From the entries below, copy every line where the string "computer" appears.

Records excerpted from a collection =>

——

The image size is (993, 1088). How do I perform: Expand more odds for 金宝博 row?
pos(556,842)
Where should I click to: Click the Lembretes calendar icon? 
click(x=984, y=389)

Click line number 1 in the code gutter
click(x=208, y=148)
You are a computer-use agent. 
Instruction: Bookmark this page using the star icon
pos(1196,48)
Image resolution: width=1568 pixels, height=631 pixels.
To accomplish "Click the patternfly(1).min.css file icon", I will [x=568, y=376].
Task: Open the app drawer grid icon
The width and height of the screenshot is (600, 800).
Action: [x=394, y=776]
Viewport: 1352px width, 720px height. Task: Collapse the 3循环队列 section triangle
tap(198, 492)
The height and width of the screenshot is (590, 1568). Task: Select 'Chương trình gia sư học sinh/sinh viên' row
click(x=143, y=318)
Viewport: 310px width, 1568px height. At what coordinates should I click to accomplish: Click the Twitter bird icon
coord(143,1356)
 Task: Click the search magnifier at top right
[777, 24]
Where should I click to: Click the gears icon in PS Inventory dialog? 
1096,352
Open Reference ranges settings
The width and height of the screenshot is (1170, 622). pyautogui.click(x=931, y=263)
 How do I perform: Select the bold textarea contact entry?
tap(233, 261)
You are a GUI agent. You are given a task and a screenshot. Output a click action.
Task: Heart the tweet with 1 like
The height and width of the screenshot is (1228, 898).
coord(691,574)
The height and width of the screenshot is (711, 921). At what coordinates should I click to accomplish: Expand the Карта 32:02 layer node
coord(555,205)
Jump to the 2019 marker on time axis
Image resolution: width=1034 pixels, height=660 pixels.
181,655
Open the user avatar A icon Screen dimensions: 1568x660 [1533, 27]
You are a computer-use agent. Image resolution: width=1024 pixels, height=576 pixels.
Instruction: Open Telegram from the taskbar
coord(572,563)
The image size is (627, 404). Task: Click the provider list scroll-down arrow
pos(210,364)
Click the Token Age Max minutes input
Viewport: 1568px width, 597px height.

——

Answer space =>
You are a computer-use agent. 
You are a computer-use agent. Image resolution: width=1024 pixels, height=576 pixels.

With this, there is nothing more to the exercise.